Tratar de mantener frío el interior de las herramientas utilizadas en la fabricación de semiconductores, al mismo tiempo que se aumenta la temperatura del proceso, es un verdadero desafío. La mayoría de los calentadores convencionales dispersan el calor por todas partes. Es como poner un calefactor en una caja de cartón: con el tiempo, todo el chasis funcione como un gran radiador. Los equipos costosos se sobrecalen, y los operadores tienen que preocuparse por no quemarse.
Encontramos una solución mejor: el calentamiento por infrarrojos dirigidos. En lugar de dejar que el calor se disipe de manera aleatoria, utilizamos lámparas de infrarrojos de onda corta. Estas lámparas dirigen la energía directamente hacia donde se necesita: justo sobre la oblea o el sustrato.
De esta manera, se evita ese problema del “calor excesivo” que suele afectar las paredes del equipo. Se obtiene la energía térmica necesaria en el punto exacto donde se requiere, pero el resto del equipo permanece fresco. Ya no hay riesgo de dañar la superficie del equipo.

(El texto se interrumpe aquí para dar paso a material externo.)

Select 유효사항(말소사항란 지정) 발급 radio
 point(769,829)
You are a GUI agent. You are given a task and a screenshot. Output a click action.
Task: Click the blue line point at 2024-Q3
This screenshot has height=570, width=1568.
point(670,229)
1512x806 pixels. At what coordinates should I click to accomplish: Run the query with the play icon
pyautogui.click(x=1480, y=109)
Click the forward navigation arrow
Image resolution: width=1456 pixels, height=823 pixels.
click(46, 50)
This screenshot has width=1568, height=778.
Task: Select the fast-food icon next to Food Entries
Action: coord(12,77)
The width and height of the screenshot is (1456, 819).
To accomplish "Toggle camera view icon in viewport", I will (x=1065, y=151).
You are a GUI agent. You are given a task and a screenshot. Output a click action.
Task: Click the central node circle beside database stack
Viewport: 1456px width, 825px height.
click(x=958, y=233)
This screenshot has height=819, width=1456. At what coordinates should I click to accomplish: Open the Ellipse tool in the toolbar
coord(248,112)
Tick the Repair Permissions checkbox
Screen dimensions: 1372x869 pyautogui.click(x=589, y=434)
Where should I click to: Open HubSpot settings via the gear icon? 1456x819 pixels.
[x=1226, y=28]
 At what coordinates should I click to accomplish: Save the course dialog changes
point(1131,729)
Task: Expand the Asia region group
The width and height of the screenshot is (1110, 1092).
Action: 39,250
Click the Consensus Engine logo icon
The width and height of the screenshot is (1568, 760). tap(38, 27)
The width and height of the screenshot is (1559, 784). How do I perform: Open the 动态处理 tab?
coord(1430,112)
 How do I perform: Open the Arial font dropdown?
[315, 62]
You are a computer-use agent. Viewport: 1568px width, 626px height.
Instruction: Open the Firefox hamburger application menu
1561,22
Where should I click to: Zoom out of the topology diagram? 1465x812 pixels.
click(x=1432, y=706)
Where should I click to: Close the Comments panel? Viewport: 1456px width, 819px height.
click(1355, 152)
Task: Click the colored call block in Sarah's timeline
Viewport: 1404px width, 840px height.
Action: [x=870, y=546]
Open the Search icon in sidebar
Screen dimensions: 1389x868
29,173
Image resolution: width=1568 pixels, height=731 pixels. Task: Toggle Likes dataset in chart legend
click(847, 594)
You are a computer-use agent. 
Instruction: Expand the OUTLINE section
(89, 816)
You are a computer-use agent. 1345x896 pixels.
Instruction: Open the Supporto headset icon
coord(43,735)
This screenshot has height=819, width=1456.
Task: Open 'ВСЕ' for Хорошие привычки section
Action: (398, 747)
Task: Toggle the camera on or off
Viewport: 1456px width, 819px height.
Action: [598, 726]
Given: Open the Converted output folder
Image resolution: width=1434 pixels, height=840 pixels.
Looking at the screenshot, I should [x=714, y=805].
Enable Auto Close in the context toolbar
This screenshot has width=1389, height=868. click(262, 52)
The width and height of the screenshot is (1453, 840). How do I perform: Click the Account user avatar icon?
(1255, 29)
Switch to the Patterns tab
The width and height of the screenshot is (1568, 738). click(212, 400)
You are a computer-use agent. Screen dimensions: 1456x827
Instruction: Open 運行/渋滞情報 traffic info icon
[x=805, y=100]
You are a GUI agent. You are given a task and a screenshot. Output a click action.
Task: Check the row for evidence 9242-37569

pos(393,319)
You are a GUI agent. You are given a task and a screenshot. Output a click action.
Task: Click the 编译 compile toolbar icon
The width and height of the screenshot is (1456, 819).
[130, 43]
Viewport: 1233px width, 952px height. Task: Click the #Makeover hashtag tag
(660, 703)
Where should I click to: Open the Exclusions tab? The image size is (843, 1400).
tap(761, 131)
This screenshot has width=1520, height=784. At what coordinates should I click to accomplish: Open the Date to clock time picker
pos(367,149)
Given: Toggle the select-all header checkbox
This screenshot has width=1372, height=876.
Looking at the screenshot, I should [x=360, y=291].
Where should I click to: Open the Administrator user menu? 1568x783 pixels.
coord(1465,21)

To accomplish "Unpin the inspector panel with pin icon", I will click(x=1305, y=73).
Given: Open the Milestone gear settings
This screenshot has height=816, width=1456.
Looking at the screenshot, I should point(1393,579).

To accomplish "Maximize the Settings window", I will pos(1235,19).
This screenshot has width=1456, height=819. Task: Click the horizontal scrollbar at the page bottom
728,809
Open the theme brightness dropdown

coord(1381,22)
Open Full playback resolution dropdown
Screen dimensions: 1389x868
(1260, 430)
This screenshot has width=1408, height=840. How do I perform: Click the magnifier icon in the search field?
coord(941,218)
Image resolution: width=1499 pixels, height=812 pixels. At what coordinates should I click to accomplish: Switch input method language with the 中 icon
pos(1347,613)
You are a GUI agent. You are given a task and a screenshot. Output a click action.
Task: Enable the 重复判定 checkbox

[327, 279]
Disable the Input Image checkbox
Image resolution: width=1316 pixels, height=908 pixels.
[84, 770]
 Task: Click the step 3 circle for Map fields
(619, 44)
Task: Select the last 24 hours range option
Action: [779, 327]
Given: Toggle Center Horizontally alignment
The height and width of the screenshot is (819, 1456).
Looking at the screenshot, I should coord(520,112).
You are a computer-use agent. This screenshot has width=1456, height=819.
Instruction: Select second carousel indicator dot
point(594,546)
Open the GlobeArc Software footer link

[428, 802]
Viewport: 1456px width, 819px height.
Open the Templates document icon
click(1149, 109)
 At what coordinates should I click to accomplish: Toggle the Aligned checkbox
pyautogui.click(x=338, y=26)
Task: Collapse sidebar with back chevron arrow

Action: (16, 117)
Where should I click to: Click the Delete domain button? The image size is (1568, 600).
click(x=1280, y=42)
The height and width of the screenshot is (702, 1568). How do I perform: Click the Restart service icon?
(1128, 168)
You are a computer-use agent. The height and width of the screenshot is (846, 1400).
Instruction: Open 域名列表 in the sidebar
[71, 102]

Pero no se puede simplemente usar cualquier tipo de cable. Si se utiliza PVC convencional, este se agrietará o se derretirá en cuestión de semanas. Simplemente no está diseñado para soportar esas altas temperaturas. Por eso, utilizamos cables recubiertos de teflón (PTFE). Este material puede soportar esos picos de temperatura extremos y no se daña cuando entran en contacto con productos químicos. Incluso bajo la radiación infrarroja, mantiene su flexibilidad y cumple con su función.
Aun así, hay que ser cuidadoso con la disposición de los cables. Incluso el teflón tiene sus límites. Si un cable toca accidentalmente el revestimiento de cuarzo de una lámpara mientras está en funcionamiento, todo se arruina. Hay que planificar bien la disposición de los cables para que ninguno quede directamente en línea de fuego.
Cuando se logra ajustar adecuadamente los elementos de protección y reflexión, el calor va exactamente a donde se quiere. Así, el sistema de climatización de la planta puede descansar finalmente, y ya no hay que lidiar con esas “paredes calientes” que dificultan el funcionamiento de muchos equipos.